A interdição da Ponte Barcelos Martins, sobre o Rio Paraíba do Sul, continua impactando a rotina de moradores de Campos dos Goytacazes há quase dois meses. Desde o dia 28 de fevereiro, quando parte dos pilares e tabuleiros cedeu, o acesso está totalmente proibido, comprometendo a ligação entre a área central e o subdistrito de Guarus. Em março, foram realizadas vistorias com representantes da Prefeitura e do Estado para avaliar a estrutura, bem como a possibilidade de recuperação e obras.


Morador do Parque Corrientes, o aposentado Bento José afirma que utilizava a ponte quase todos os dias para se deslocar até Guarus. A travessia fazia parte de sua rotina, principalmente para momentos de lazer. “Eu vinha para relaxar um pouco, passear. Agora ficou mais difícil, porque aqui era o caminho mais perto”, contou. Com a interdição, ele passou a utilizar rotas alternativas, como a Ponte General Dutra, o que aumentou o tempo de deslocamento. Sem previsão de reabertura, Bento demonstra descrença: “Acho difícil voltar ainda este ano”.


Situação semelhante é vivida por Roni Rodrigues, monitor e morador de Guarus. Ele também dependia da ponte diariamente, seja para trabalhar ou realizar atividades cotidianas. “Usava todos os dias, de bicicleta ou a pé. Agora preciso dar uma volta maior pela outra ponte”, relatou. Segundo ele, a mudança trouxe transtornos, especialmente nos dias de trabalho. “Levo minhas coisas, meu almoço e faço um caminho mais longo. Tem sido difícil”, disse. Apesar das incertezas, Roni mantém a esperança de que a travessia seja restabelecida. “A gente tem que acreditar que volte o quanto antes”.

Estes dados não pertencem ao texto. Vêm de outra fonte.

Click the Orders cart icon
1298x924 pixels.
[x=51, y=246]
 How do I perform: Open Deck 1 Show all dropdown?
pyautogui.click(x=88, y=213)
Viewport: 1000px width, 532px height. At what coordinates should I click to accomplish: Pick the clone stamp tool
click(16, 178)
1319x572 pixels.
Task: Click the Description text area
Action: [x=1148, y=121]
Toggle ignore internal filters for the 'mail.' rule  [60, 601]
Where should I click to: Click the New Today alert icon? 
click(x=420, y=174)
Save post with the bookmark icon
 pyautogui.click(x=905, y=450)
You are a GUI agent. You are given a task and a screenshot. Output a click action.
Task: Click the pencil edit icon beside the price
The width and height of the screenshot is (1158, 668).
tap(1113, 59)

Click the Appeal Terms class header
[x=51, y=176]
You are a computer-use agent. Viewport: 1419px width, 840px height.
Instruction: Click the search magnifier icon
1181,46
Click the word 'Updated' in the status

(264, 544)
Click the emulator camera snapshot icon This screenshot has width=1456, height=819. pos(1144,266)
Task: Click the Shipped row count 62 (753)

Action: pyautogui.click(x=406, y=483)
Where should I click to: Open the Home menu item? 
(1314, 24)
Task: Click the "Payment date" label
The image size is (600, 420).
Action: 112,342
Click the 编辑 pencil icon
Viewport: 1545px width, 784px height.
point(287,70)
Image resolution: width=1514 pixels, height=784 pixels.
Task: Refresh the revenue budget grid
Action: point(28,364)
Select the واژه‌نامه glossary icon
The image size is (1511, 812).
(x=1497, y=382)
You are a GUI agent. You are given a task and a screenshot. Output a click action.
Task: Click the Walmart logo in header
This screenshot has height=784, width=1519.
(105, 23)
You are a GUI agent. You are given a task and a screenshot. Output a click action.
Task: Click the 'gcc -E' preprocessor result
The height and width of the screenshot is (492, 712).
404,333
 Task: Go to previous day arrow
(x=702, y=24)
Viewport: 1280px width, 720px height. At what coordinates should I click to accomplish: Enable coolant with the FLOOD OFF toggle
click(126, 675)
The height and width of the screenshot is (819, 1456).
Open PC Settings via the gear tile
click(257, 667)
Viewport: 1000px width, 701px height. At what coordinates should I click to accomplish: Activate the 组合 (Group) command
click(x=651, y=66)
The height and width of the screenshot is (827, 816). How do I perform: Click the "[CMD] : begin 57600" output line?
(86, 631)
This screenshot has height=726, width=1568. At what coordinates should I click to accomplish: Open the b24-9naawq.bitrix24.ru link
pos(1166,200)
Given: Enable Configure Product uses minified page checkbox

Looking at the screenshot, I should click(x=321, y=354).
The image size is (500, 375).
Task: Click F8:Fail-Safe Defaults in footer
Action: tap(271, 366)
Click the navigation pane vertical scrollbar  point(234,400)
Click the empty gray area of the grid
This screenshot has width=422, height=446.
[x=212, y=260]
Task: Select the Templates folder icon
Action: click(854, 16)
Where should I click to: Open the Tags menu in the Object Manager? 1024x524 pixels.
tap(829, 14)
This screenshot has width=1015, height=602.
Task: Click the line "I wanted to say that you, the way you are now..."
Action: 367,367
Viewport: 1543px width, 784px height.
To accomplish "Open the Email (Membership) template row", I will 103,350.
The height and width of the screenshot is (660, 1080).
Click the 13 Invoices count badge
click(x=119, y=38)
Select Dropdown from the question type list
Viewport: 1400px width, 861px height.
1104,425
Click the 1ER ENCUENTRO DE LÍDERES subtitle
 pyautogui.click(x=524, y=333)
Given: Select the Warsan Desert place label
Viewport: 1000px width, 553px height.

Para garantir o cumprimento da interdição, guardas municipais permanecem em ambos os acessos à ponte, em esquema de vigilância 24 horas. A presença constante das equipes busca impedir tentativas de travessia irregular, que colocam a segurança das pessoas em risco. Mesmo com a fiscalização, há registros de moradores tentando ultrapassar as barreiras e atravessar a estrutura a pé.
No início da interdição, a equipe do J3 flagrou um jovem desrespeitando o bloqueio e escalando a lateral da ponte. A cena evidenciou as condições precárias da estrutura, com sinais visíveis de ferrugem nas grades de proteção destinadas aos pedestres e pontos que demandam manutenção. De acordo com agentes que atuam no local, esse tipo de tentativa ainda ocorre, mas tem sido coibido.
Ligações e interdições
A Ponte Barcelos Martins marcou a história de Campos dos Goytacazes ao ser a primeira ligação entre as margens do Rio Paraíba do Sul, conectando o Centro a Guarus. Inaugurada em 5 de abril de 1873, a estrutura ficou conhecida inicialmente como “Ponte de Pau” ou “Ponte Municipal”, recebendo posteriormente o nome atual.
Em 2022, a ponte foi interditada pela Defesa Civil após a cheia do rio, que provocou forte pressão nos pilares e elevou o risco de desabamento. A estrutura, já antiga, era utilizada por pedestres, ciclistas, motociclistas e veículos oficiais. Historicamente, a ponte já havia sido fechada em outras enchentes e, há cerca de 20 anos, teve o tráfego de veículos de passeio proibido para preservar sua estrutura.
Em março, o então governador Cláudio Castro afirmou, durante visita a Campos, que a intervenção na ponte teria uma obra completa e de qualidade. Na mesma ocasião, o prefeito Wladimir Garotinho destacou que mais de 30 mil trabalhadores utilizam a travessia diariamente. Um gabinete de crise foi criado, e o início das obras segundo ele, dependeria da redução do nível e da força das águas do rio.
Em nota, a Secretaria Municipal de Defesa Civil informou que o Governo do Estado é o responsável pelas obras e pelas avaliações estruturais no local. “Ao longo do último mês, equipes técnicas vêm realizando testes para análise das condições da estrutura, incluindo sondagens para verificação da profundidade e situação dos pilares. A atuação da Defesa Civil Municipal tem sido dar apoio às equipes, com suporte operacional durante os trabalhos”, finaliza.